Like India, Japan has also shown its determination to win Web3. They were all “losers” in the mobile Internet era and “foils” for the Internet in China and the United States. Tiger Sniff once mentioned in Japan’s determination to “grab the beach” for the next generation of Internet, Japanese Prime Minister Kishida Fumio attaches great importance to Web3, believes that this is the next-generation technology wave of the Internet that can lead Japan’s economic growth, and said that he will start to promote it from a political point of view. Development of Web3.

At the beginning of June this year, Japan promulgated the “Financial Accounts Amendment Act” to support the development of Web3. The Prime Minister’s platform indicates that the development of Web3 in Japan has reached a new height.

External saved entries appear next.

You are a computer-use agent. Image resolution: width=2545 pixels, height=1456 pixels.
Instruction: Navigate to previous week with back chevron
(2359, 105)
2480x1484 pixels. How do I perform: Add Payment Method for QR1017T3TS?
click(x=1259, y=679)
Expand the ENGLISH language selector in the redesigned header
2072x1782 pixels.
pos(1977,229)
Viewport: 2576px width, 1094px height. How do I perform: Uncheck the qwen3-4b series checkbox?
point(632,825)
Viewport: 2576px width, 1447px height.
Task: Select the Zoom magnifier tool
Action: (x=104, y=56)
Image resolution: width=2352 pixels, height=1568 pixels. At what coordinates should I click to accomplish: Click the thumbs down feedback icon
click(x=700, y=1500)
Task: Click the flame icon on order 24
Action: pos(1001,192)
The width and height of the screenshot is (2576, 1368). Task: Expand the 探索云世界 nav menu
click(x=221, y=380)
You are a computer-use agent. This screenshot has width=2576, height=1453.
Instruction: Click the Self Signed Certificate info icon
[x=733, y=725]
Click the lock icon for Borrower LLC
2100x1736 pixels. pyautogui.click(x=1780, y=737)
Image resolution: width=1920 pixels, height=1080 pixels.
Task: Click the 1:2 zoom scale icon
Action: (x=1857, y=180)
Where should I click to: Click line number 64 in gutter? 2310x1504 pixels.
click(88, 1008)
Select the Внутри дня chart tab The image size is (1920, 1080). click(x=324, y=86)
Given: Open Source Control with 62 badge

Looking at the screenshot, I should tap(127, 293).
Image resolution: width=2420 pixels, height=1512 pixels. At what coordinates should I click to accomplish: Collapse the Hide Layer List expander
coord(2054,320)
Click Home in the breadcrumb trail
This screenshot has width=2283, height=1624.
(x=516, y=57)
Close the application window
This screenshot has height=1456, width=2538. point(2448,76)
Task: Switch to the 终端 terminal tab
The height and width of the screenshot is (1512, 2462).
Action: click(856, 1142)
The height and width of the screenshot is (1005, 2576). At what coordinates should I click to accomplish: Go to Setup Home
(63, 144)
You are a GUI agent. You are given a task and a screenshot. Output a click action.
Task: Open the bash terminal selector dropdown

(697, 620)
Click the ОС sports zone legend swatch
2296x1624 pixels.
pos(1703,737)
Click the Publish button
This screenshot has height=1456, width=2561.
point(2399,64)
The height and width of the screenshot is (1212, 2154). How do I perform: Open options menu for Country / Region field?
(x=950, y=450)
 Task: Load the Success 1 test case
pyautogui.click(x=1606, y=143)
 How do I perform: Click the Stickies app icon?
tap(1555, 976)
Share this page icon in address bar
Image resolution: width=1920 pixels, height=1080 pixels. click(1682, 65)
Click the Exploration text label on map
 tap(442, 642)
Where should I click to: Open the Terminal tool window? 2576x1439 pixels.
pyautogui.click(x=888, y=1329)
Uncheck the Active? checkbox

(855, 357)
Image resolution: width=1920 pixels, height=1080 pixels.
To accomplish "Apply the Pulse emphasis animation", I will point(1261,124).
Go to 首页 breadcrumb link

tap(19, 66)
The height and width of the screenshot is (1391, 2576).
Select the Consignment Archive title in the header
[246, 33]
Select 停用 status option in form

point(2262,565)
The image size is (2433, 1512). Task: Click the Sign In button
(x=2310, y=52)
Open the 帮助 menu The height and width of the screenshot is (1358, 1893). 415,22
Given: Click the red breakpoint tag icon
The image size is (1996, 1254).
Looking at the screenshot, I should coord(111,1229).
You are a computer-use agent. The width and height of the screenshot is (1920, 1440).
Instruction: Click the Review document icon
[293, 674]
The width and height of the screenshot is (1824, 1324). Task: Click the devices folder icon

However, Japan’s disadvantages are more obvious. It does not have a large number of high-quality programmers in its country. The business methods of Japanese companies often tend to outsource technology. Japan has not been able to attract global influential capital to help it promote technology development.

Of course, India’s development in Web3 has not been smooth.

A more intuitive problem is that India charges relatively high crypto taxes to investors or users, up to 30%. Indian officials are also far from Japan’s firm on the development of Web3, and its central bank officials said that cryptocurrencies may lead to the dollarization of part of the economy. The deputy governor of the Reserve Bank of India believes that most cryptocurrencies have zero intrinsic value.

At present, the vast majority of Web3 products are still based on encrypted currency, not based on actual value, which is also a common problem faced by countries such as Russia and Japan.

On the one hand, supporters believe that Web3 based on blockchain technology is the future development trend, which will further deepen the digital economy, but on the other hand, opponents believe that the current technological development has encountered application bottlenecks, and most application-based products Entrepreneurs have developed Web3 into a capital disk project, rather than an application that truly brings value to the industry and society.

Today, the number of programmers in India is comparable to that of China, and even surpasses it. Its programmer dividend and huge demographic dividend have not yet been released. This is the advantage and fundamentals of its development and competition for the next generation of Internet. In the past, both capital and powerful enterprises are deploying and promoting the development of Web3 in India.

India has shown positive ambitions in terms of policy, capital, civil environment, etc. However, after all, Web3 is still in its infancy, and India itself has many shortcomings in culture and system. Whether he can truly grasp this revolution needs to be more It takes time to give an answer.